Os suspeitos também devem ter uma audiência de instrução marcada para a próxima quinta-feira (16).
Dentre as medidas cautelares:
Eles deverão fornecer o atual endereço em que poderão ser encontrados;
Foi solicitado o atual número telefônico;
E, por último, é necessário o comparecimento a todos os atos processuais.
No dia 13 de março, o MP apresentou denúncia contra os cinco jogadores. Neste documento, apareceram dois novos nomes que não tinham sido divulgados anteriormente: Lucas de Abreu de Melo e Bernardo Barbosa Nunes.
No dia 20 do mesmo mês, quando os clientes ainda estavam presos, a defesa deles disse que Lucas e Bernardo prestaram depoimento como testemunhas, inicialmente, e nunca foram presos.
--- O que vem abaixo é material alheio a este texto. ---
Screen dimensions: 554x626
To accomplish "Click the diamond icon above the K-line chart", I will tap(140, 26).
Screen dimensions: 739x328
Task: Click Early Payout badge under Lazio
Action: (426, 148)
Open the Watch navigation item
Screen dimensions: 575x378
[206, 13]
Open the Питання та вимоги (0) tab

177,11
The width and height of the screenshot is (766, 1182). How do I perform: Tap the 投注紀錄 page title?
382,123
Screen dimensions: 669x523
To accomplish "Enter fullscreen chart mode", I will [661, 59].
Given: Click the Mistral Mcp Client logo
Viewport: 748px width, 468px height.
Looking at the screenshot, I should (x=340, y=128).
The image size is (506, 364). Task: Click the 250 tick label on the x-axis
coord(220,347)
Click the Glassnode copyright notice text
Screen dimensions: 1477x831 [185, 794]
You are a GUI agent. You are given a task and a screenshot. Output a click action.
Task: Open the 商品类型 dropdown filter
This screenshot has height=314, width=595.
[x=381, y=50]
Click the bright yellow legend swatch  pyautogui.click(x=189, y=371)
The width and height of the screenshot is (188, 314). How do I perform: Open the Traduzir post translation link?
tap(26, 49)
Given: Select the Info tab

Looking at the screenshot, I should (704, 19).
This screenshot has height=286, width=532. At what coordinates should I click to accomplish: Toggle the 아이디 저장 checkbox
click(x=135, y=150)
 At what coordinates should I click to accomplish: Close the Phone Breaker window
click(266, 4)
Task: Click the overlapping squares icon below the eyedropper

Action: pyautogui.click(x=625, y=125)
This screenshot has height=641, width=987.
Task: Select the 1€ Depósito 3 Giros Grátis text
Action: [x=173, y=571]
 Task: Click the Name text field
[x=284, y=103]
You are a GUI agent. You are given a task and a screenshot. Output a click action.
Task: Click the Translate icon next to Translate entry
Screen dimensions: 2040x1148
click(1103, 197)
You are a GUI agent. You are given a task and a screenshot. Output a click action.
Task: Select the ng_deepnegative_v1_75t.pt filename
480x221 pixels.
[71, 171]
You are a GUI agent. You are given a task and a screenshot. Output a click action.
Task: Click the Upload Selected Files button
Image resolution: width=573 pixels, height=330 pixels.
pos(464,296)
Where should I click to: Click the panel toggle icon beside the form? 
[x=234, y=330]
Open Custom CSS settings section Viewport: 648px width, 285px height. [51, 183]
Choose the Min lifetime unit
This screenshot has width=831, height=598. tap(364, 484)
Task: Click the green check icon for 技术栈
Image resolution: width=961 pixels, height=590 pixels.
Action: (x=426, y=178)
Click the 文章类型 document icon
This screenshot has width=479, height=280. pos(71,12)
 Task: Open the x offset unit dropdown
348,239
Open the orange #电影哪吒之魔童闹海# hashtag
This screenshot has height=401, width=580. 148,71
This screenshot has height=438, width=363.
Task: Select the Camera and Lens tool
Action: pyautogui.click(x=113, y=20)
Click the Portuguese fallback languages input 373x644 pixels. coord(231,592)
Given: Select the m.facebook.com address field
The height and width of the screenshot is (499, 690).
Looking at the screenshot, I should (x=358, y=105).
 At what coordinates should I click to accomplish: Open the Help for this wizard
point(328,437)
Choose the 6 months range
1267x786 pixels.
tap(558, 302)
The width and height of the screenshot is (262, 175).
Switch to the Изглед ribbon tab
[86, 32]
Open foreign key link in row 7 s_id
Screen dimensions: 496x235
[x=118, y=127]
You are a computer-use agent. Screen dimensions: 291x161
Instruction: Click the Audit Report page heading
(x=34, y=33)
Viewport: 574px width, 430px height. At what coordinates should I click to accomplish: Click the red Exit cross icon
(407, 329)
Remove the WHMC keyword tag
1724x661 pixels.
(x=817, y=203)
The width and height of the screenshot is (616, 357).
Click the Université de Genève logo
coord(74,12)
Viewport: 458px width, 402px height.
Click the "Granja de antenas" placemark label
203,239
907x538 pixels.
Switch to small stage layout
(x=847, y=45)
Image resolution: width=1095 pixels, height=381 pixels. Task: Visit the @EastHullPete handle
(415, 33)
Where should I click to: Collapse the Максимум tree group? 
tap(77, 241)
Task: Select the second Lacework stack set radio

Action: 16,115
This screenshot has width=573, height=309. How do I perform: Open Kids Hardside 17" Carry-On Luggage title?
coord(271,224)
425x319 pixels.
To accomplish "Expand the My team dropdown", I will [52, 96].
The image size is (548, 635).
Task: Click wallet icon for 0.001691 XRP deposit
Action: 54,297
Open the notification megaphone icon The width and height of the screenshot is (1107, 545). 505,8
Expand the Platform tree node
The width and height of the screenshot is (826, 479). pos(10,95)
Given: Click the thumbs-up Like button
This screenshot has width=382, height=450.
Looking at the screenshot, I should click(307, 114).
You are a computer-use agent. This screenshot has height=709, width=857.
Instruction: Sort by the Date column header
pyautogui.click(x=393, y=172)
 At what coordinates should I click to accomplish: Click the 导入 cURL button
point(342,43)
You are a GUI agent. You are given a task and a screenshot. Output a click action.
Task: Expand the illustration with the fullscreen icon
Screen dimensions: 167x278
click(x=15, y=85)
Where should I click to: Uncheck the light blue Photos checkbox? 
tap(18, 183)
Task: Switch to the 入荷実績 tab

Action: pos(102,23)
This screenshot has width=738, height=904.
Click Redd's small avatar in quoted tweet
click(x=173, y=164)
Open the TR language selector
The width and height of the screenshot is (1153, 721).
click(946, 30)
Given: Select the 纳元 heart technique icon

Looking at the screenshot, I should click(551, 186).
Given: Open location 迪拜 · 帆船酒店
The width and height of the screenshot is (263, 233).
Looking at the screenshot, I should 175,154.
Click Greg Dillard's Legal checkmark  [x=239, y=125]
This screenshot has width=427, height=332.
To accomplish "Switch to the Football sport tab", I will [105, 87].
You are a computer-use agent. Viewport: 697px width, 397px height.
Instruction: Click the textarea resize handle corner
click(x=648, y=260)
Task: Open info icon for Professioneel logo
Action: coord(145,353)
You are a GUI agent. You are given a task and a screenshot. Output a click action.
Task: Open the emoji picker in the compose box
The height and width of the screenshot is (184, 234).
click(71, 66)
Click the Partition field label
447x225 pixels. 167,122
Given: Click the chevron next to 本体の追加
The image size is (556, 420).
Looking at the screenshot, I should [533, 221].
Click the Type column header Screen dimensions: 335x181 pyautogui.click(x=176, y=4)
Ambos já haviam retornado para o Rio de Janeiro antes da decisão que ordenou a prisão deles.
Sobre o caso
O caso foi registrado na Deam em 14 de fevereiro, menos de um dia após o crime. À época, o delegado Alcino Júnior, que estava de plantão, informou que encontrou as vítimas na Maternidade Bárbara Heliodora. Segundo ele, as mulheres haviam procurado a delegacia pela manhã, mas não conseguiram formalizar a ocorrência e foram encaminhadas para atendimento médico.
As vítimas relataram medo de retaliação e foram orientadas por uma assistente social a registrar a denúncia. Ainda conforme a polícia, as mulheres foram ao alojamento para se relacionar de forma consensual com os jogadores, mas teriam sido submetidas aos abusos posteriormente. “Você só vai até o ponto em que ambos querem. Então, foi nesse contexto a situação”, resumiu o delegado.
Com exceção de Erick, preso ainda no dia 14 de fevereiro, os outros três jogadores tiveram a prisão temporária decretada pela Justiça no dia 15.
No dia 17, os três jogadores se entregaram à polícia. O primeiro a se entregar foi Alex (Lekinho), que foi até a Delegacia de Flagrantes (Defla), acompanhado do então treinador Eric Rodrigues e do advogado Robson Aguiar. Matheus Silva e Brian Peixoto Henrique Iliziario foram até a Deam com o advogado Atevaldo Santana.
No dia 19, o Vasco-AC fez sua estreia na Copa do Brasil na Arena da Floresta, em Rio Branco, e acabou eliminado pelo Velo Clube nos pênaltis. Antes da bola rolar, no entanto, o time acreano chamou atenção ao entrar em campo com camisas que estampavam os nomes de três dos quatro atletas presos.
Contudo, a ação foi repudiada em conjunto pelos ministérios das Mulheres e do Esporte, que classificaram como ‘inaceitável’ a homenagem.
O gesto dos atletas também é investigado pelo MP-AC. Além da ação, o órgão também vai fazer investigação própria sobre a denúncia de violência sexual e vai analisar se houve possível omissão da justiça desportiva do estado.
Em nota anterior, o Vasco-AC afirmou que não compactua com qualquer forma de violência e que adotará as medidas cabíveis no âmbito interno, conforme o andamento das investigações.